City sees hundreds of auto collisions and flight cancellations as "monster" storm hits

Record Toronto snowfall tests insurers' winter readiness

Catastrophe & Flood

By Josh Recamara

Toronto's largest snowfall on record is giving property and auto insurers an early-season test, after a "monster" storm buried parts of the city under nearly 60cm of snow on Sunday, disrupted transit and triggered hundreds of collisions across the region. 

Officials said it will take "several days" for Canada's largest city to dig itself out. At Toronto Pearson International Airport, more than 88.2cm of snow has fallen so far this month, making January 2026 both the snowiest January and snowiest month since records began in 1937. More than 500 flights were cancelled on Sunday after Pearson was effectively snowed in. 

The storm, which swept across much of North America over the weekend, delivered far more snow than meteorologists initially forecast. CP24 meteorologist Bill Coulter said Toronto’s position along Lake Ontario was a key ingredient, with Arctic air colliding with moist tropical air to produce a sharp snowfall gradient across the region. 

For insurers, the combination of record accumulations, flight disruptions and a spike in collisions comes against a backdrop of rising winter‑weather losses nationally. Severe winter storms were among the events that helped push Canada’s insured catastrophic losses above $8.5 billion in 2024, the costliest year on record, according to Insurance Bureau of Canada (IBC) and CatIQ. 

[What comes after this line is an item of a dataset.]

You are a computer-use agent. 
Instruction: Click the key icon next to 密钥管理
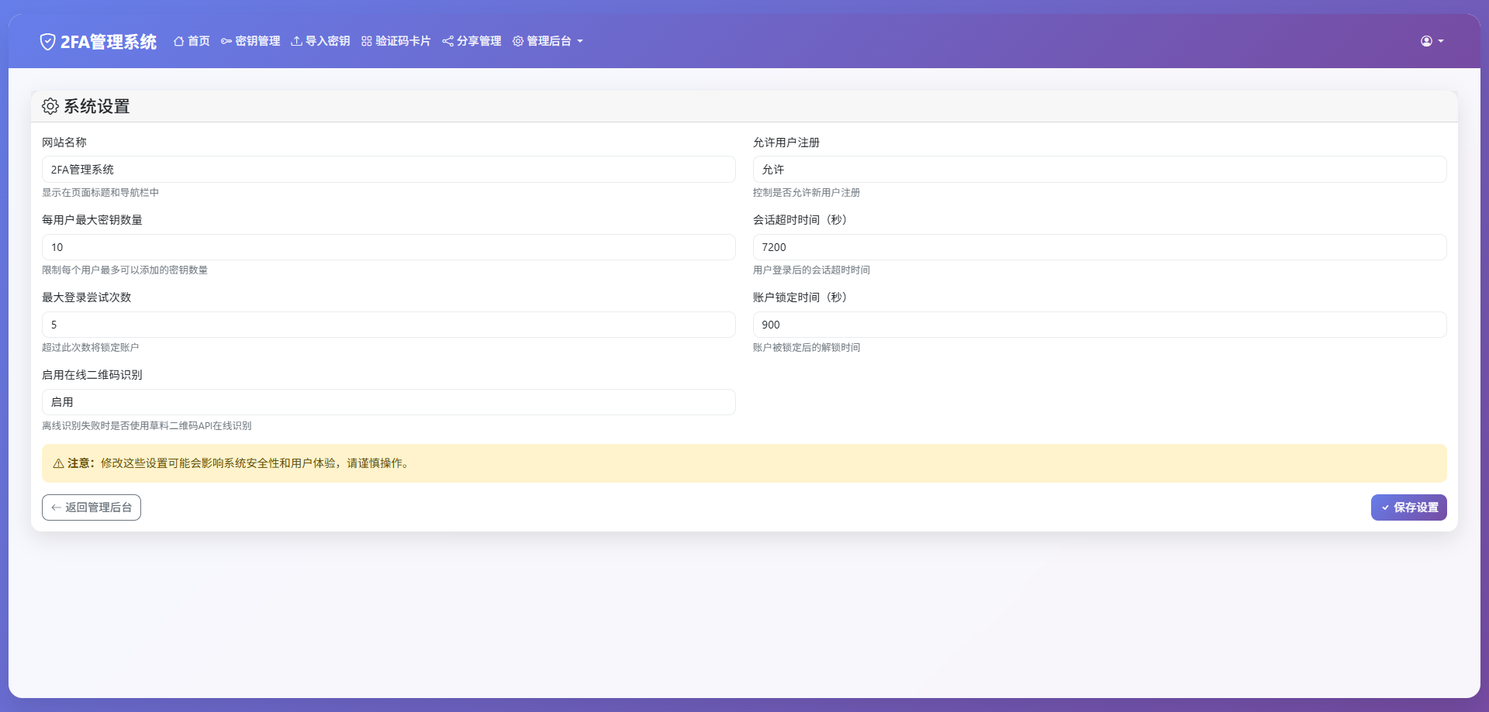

Spate of collisions and mobility disruption

Toronto police reported more than 430 collisions in the city on Sunday, with another 200 crashes in surrounding areas, including at least one fatality.  Officers warned that tall roadside snowbanks, created by plows, could send vehicles into “launch‑type” angles if drivers misjudge their approach, increasing the risk of rollovers and high‑severity impacts.

In the downtown core, motorists continued to face difficult conditions on residential streets into Monday, as plow crews focused on major arteries. Toronto’s transit system, used by more than one million riders each weekday, also struggled. A streetcar derailed on one major route, and sections of the subway that run above ground were knocked out by drifting snow and frozen switches. 

City prioritizes main roads as claims risk lingers

City manager Paul Johnson said crews would prioritize main roadways, warning that it would be days before all residential streets and sidewalks were cleared. In addition to truck‑mounted plows, the city deployed crews with shovels to tackle problem spots.

That staggered clearing schedule means localized risk will remain elevated, particularly for homeowners and commercial property owners who are responsible for sidewalks and entrances. Insurers and brokers routinely remind clients that prompt snow and ice removal, adequate lighting and documented maintenance are key defences against liability claims after major storms.

North American impact

South of the border, the same system cancelled hundreds of US flights and spawned ice storms that brought power outages and hazardous roads. At least 13 weather‑related deaths had been reported across North America by Monday. 

While Toronto residents were quick to embrace the rare “snow day," the event adds to a mounting file of severe winter weather losses for the industry. Canadian actuaries and reinsurers have been warning that both the frequency and severity of winter storms are being shaped by a warming climate, shifting lake‑effect patterns and more volatile jet‑stream behaviour, all of which can turn routine systems into record‑setters.